Alles besser bei Stefan Raab?
10.09.2021 | Steffen Schindler
Wie viele „Deutschland such den Superstar“-Kandidat:innen fallen euch spontan ein? Höchstens eine Handvoll wahrscheinlich: Alexander Klaws, den ersten Sieger und heutigen Musical-Darsteller, Beatrice Egli, die sich als Schlagersängerin etablieren konnte, vielleicht noch Pietro Lombardi und Wincent Weiss. Das sind - auf die bisher 18 Staffeln hochgerechnet - nicht sonderlich viele.
Bei den folgenden Namen wird aber sicher etwas klingeln bei euch: Max Mutzke, Stefanie Heinzmann, Gregor Meyle, Lena Meyer-Landrut. Was die vier gemeinsam haben? Alle waren ebenfalls Kandidat:innen in Castingshows. Allerdings nicht bei DSDS, sondern bei SSDSGPS, SSDSDSSWEMUGABRTLAD und USfO. Hinter diesen Monsterabkürzungen steckte Stefan Raab. Der Moderator, Produzent und nicht zuletzt Musiker schaffte etwas, woran Dieter Bohlen fast immer scheiterte: er konnte viele seiner Schützlinge dauerhaft in der deutschen Pop-Musik etablieren. Wie machte er das?

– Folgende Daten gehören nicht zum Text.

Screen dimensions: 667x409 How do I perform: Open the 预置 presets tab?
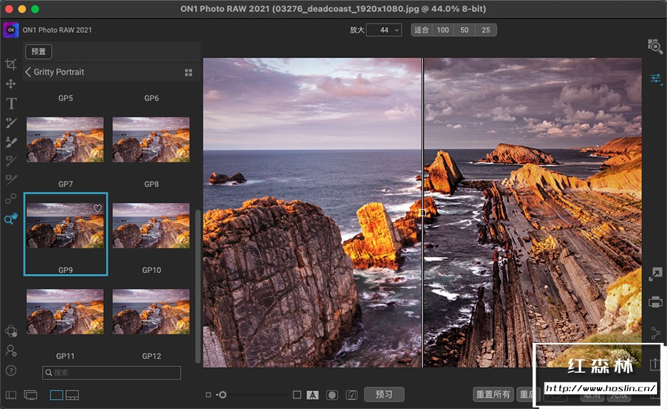point(38,51)
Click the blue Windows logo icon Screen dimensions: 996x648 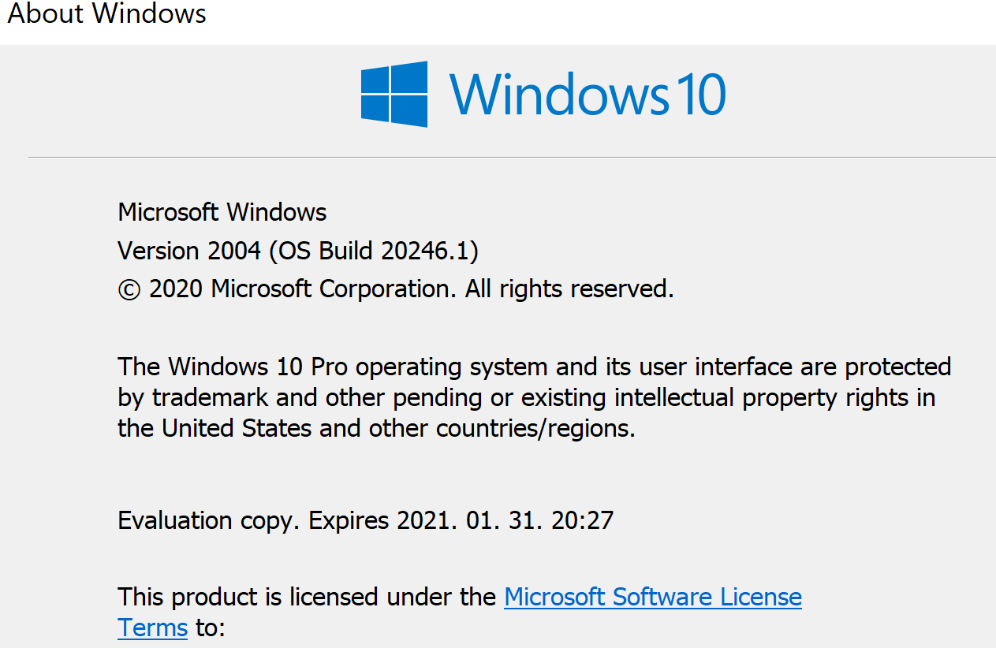point(394,94)
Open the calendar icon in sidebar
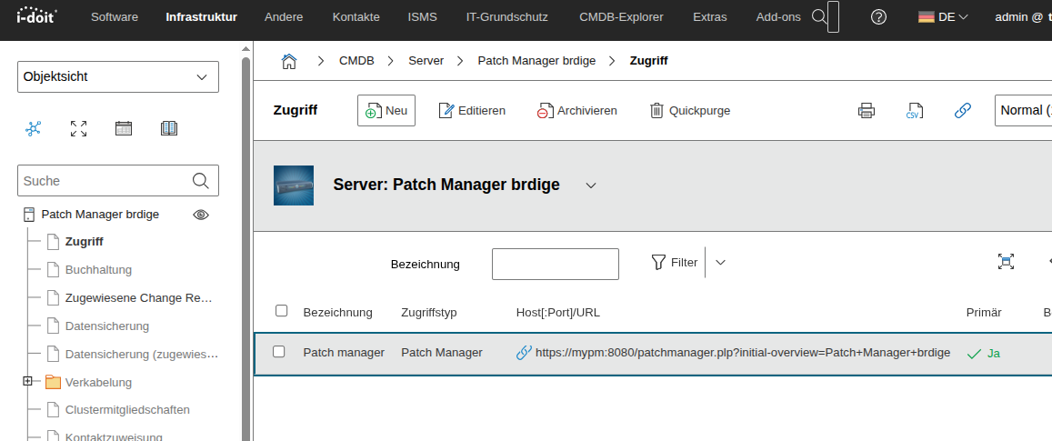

Wie Bohlen war auch Raab bereits vor seinen Castingshows sowohl vor als auch hinter den Kulissen musikalisch tätig: Mit seinen Blödelsongs schaffte er es regelmäßig in die Charts und sogar bis zum Eurovision Song Contest: einmal als Komponist für Guildo Horn, einmal trat er selbst auf. 2003 wollte er es wieder wissen und veranstaltete im Rahmen seiner Sendung TV Total die Casting-Show „Stefan sucht den Super-Grand-Prix-Star“, kurz SDSGPS. Der Sieger Max Mutzke wurde zum deutschen Vorentscheid des ESC 2004 geschickt – und gewann dort gegen die totale Antithese: Scooter. Mit „Can't Wait Until Tonight“ belegte Mutzke beim folgenden Wettbewerb Platz 8 (übrigens die beste deutsche Platzierung bis 2010).

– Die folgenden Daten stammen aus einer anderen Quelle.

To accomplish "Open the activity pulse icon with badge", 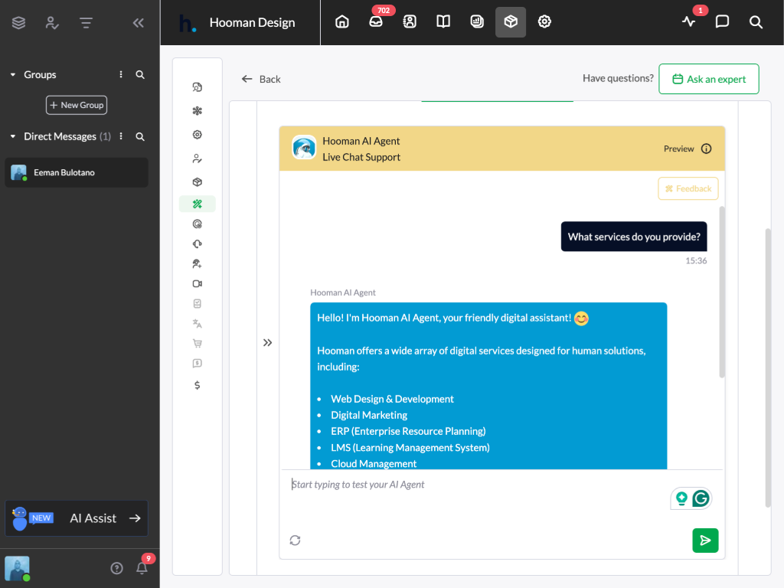I will [689, 22].
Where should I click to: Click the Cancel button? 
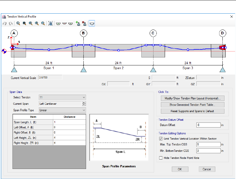click(x=207, y=169)
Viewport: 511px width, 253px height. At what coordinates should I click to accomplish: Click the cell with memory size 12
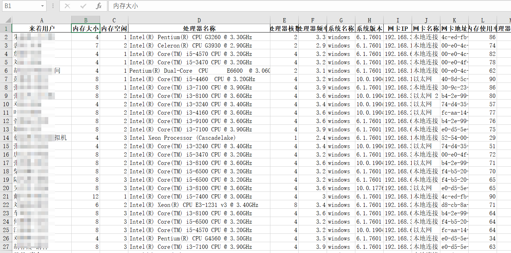click(x=86, y=196)
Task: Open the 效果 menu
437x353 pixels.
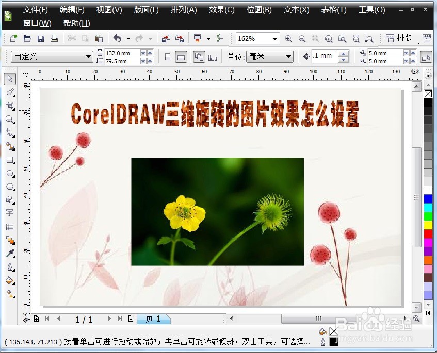Action: coord(221,9)
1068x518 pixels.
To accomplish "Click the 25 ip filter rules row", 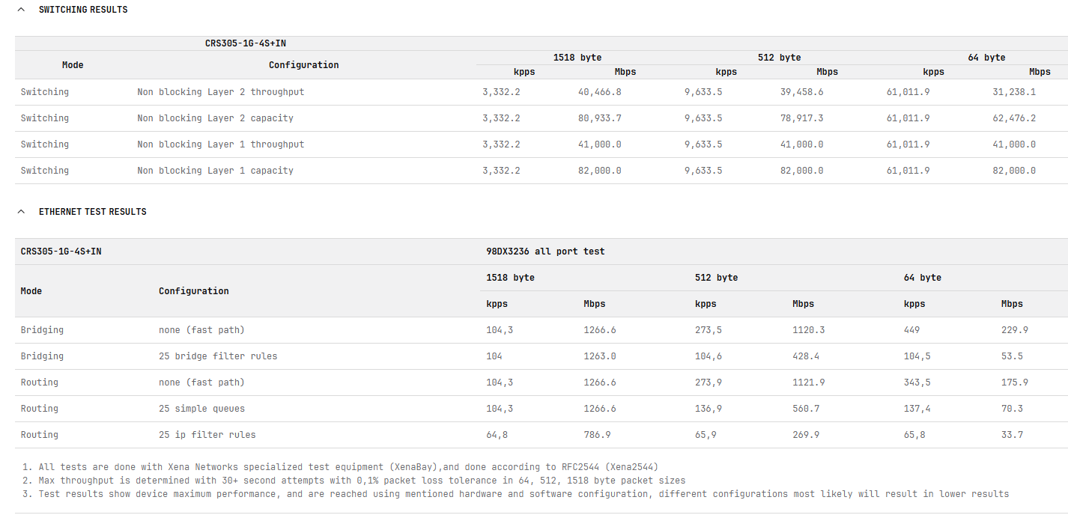I will (207, 435).
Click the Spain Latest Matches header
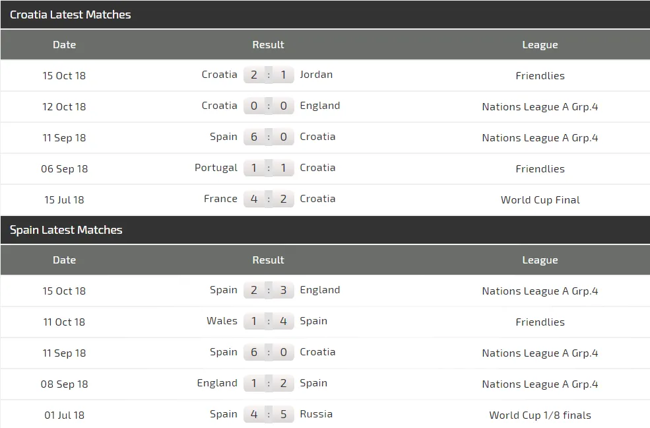Viewport: 650px width, 428px height. click(66, 230)
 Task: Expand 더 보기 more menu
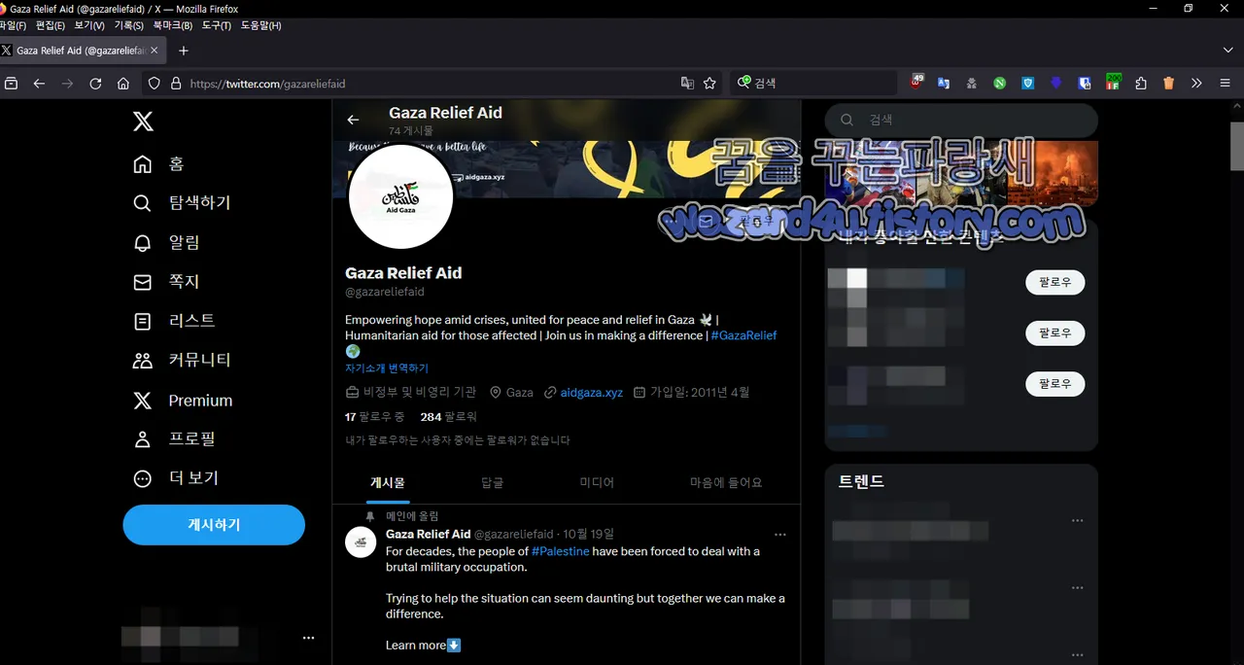point(176,478)
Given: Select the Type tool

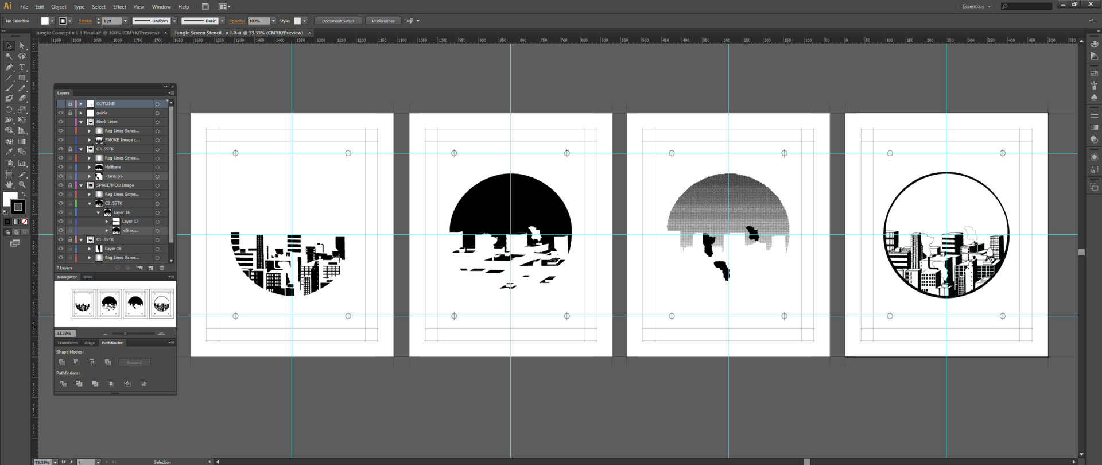Looking at the screenshot, I should coord(22,67).
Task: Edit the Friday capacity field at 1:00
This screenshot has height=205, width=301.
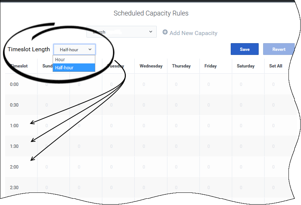Action: (x=209, y=126)
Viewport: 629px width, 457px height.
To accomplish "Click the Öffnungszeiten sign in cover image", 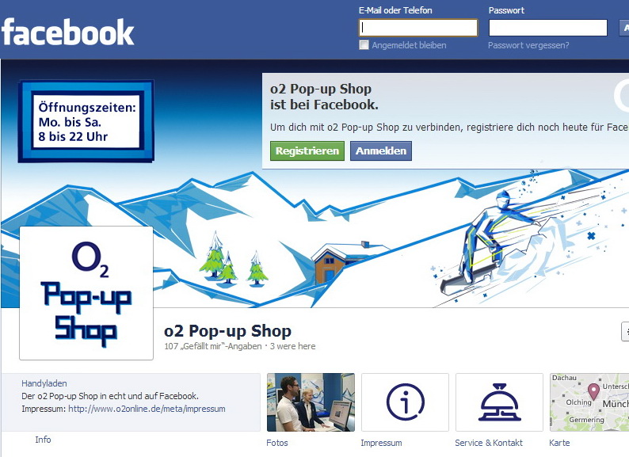I will click(86, 121).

2007 folgte dann eine noch unhandlichere Abkürzung: SSDSDSSWEMUGABRTLAD steht für „Stefan sucht den Superstar, der singen soll, was er möchte, und gerne auch bei RTL auftreten darf!“. Der Titel erklärt sich aus einem Streit zwischen Raab und RTL, die dem Ex-DSDS-Kandidaten Max Buskohl untersagten, bei TV Total aufzutreten. Stattdessen saß dessen Vater Carl Carlton in der Jury. Siegerin wurde Stefanie Heinzmann, den zweiten Platz erreichte Gregor Meyle. Beide stiegen in die Charts ein und sind bis heute musikalisch aktiv, teilweise sind sie sogar international bekannt. Doch Stefan Raabs größter Casting-Erfolg war seine Rückkehr zum ESC: Mit Lena Meyer-Landrut castete er „Unseren Star für Oslo“, die den Wettbewerb souverän gewann. Trotz misslungener Titelverteidigung wurde sie eine der erfolgreichsten deutschen Pop-Sängerinnen der 2010er.
Vor allem die ersten beiden Shows begannen als Gag, doch die Umsetzung war an den richtigen Stellen absolut ernst gemeint: Die Songs profitierten von Raabs Songwriter-Talent, die Kandidat:innen von seiner Medienerfahrung und der Einbettung in die Management-Strukturen des ProSieben-Konzerns. All das konnte Dieter Bohlen zwar auch bieten, doch Stefan Raab stellte sich nicht wie er in den Mittelpunkt. Für Bohlen war DSDS seine Plattform – Raab brauchte die nicht, immerhin hatte er eine fast tägliche Show und regelmäßige Sondersendungen. Er konnte sich auch zurücknehmen und wusste, wie wichtig die Förderung seiner Schützlinge war, gerade wenn keine Kamera lief. Er behandelte sie nicht wie Wegwerfware, von denen es nächstes Jahr wieder welche geben würde. In der neuen Staffel DSDS ist Dieter Bohlen nicht mehr mit dabei. Ob sie von Stefan Raab lernt und uns der/die Sieger:in länger als ein paar Wochen im Gedächtnis bleibt, wird sich zeigen.
Steffen Schindler
Steffen dankt Nirvana dafür, dass sie die Jugend auf dem Dorf erträglich gemacht haben. Seitdem ist er dem Klang der elektrischen Gitarre verfallen. Mittlerweile studiert er in Berlin Geschichte und Kulturwissenschaft.